I’m writing this on my back porch on a summer morning, sipping a cup of coffee in my PJs before the sun comes out and roasts everything in sight. The only hiccup in my current pleasant state is what I believe to be a golden dung fly buzzing around me. Don’t let the “golden” fool you. I get them in my backyard when the “treats” my dogs leave around start to accumulate.

I had a poop scooping company cleaning weekly for a while, but they did a terrible job, so I cancelled my service. I also lied about why, which I know doesn’t help anyone. When I told him I wanted to cancel, he asked if everything was ok. While, yes, I wanted him to be better at his job, even more than that, I did not want to be on the phone, so I lied and said I could no longer afford it.

For me, telling companies that they’re doing a bad job is so awkward. I just panic and bail. I once found a piece of plastic in a taco and just discreetly told the server after I ate around it. I wasn’t mad at her. She didn’t make the taco. For once, I was not eating the tacos so voraciously that I could’ve choked. I was not injured, so I saw no need to make a scene. Maybe preferring to handle things quietly is selfish in that it robs the mistake-maker of fixing their mistake. But I actually think that doing the opposite — ranting online for the world to see — is much worse.

You would be mad, too, if you had to live with the kind of guy who leaves one-star rants.

I read a one-star review from a local vet’s office whose author seemed perfectly comfortable complaining.
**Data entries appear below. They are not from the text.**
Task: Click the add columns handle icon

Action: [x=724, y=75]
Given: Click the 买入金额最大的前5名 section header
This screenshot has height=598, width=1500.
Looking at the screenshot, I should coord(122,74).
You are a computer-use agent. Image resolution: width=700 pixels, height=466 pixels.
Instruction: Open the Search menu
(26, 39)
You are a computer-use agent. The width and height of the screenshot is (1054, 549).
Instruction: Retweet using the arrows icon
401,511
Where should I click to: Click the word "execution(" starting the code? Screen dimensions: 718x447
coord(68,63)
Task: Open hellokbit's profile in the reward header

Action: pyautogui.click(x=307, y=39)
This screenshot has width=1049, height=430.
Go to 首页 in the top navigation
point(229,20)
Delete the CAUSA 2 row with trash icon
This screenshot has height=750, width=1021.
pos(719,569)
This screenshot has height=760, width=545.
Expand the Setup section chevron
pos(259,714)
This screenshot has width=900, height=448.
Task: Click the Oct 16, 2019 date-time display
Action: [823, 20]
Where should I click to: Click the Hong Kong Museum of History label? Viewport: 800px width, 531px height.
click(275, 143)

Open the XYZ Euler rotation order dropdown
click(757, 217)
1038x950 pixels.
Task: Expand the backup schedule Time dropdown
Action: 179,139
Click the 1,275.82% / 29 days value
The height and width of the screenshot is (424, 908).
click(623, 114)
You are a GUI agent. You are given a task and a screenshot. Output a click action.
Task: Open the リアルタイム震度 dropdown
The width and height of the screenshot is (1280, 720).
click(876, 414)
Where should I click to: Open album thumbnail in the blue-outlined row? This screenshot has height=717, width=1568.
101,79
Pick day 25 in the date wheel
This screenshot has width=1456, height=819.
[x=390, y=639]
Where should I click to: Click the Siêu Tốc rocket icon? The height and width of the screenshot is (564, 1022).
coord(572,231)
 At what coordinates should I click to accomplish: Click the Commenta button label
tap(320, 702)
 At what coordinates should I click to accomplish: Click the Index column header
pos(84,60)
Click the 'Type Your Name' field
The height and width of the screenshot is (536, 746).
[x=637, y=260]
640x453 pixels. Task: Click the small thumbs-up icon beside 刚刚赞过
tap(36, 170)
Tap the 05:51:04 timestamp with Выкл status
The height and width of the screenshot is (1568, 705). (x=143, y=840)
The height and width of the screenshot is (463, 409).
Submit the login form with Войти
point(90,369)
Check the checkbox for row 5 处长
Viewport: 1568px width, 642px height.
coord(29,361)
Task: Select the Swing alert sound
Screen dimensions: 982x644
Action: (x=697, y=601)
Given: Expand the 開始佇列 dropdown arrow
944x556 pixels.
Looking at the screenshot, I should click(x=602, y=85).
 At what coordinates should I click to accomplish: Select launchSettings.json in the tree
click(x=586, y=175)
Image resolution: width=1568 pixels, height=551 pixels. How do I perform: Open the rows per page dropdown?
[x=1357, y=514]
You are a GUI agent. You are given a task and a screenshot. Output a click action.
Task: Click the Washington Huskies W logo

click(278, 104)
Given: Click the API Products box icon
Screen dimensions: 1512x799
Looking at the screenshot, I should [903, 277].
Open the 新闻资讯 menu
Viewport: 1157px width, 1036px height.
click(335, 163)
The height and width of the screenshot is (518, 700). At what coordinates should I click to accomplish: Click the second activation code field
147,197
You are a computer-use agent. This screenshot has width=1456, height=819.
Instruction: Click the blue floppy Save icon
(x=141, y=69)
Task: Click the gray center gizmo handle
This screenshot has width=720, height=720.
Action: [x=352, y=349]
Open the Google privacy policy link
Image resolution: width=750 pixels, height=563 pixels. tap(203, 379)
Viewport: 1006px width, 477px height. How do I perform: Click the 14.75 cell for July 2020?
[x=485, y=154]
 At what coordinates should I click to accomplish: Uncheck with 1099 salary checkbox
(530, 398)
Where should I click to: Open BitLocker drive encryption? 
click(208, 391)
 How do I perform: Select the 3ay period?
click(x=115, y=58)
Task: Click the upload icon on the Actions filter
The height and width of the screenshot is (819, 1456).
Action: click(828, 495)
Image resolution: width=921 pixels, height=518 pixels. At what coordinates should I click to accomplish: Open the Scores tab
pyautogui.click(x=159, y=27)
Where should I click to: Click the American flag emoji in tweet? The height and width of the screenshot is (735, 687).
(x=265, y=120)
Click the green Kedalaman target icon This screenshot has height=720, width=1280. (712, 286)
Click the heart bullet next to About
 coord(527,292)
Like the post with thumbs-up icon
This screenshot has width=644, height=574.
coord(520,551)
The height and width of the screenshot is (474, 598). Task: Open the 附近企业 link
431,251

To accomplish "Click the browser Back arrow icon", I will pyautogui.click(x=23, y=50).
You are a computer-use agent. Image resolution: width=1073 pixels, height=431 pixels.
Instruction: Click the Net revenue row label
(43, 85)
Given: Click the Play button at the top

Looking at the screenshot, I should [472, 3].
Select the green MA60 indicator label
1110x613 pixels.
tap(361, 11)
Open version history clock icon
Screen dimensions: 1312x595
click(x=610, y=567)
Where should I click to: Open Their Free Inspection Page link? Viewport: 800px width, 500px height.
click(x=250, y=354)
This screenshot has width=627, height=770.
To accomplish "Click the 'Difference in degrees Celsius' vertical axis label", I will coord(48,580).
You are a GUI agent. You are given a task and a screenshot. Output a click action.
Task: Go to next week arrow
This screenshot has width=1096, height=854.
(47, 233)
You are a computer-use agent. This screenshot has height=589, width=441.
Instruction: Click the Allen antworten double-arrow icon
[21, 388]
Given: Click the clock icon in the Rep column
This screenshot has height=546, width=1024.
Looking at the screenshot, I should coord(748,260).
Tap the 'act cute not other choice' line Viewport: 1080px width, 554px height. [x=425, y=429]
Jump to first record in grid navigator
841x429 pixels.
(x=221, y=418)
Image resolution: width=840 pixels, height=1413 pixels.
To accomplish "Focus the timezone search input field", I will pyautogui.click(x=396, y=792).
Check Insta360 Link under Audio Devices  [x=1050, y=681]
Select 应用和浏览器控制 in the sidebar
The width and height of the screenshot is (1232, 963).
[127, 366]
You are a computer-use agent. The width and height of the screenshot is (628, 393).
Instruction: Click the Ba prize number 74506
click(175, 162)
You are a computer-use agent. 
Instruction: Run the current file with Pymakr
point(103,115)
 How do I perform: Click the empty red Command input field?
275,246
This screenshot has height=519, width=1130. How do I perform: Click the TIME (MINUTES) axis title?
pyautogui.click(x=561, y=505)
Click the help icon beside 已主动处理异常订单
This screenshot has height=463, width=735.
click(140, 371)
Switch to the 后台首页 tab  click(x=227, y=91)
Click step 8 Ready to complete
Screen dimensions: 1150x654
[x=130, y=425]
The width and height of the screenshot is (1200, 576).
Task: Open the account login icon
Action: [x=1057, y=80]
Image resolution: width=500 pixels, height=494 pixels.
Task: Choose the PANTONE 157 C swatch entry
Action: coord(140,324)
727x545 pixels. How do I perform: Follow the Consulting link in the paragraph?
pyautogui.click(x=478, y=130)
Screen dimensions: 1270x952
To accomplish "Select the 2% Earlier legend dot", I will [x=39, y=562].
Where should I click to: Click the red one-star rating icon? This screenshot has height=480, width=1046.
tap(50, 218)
He raged that when his cat was returned to him, its cat carrier was “completely soaked in the most foul-smelling brown liquid” the author had ever smelled. He complained that “before realizing where it was coming from” the hellish substance “soaked into” his car AND home (emphasis mine). He said he had the car professionally detailed four times to no avail. His solution? “Literally having to sell my car and buy all new furniture,” all supposedly because of the vet’s actions.

The only way the cat carrier could have destroyed his furniture is if he had transported the carrier into his house with an Olympian-style shot-put spin technique. Now, granted, there may be some liability on the part of the vet’s office, but within limits. If they crammed a Hershey-squirting cat in a box and slipped it into his back seat without warning the poor bastard, they may owe him a new cat carrier or at least use of their hose to clean out the existing one, should it be salvageable. But the buck stops there.

Any sloshing or staining that may have occurred AFTER he rolled out of the parking lot can only be blamed on his basic lack of cat carrier knowledge. They’re not Tupperware. They have holes in them so air can get in, and yes, liquids can get out.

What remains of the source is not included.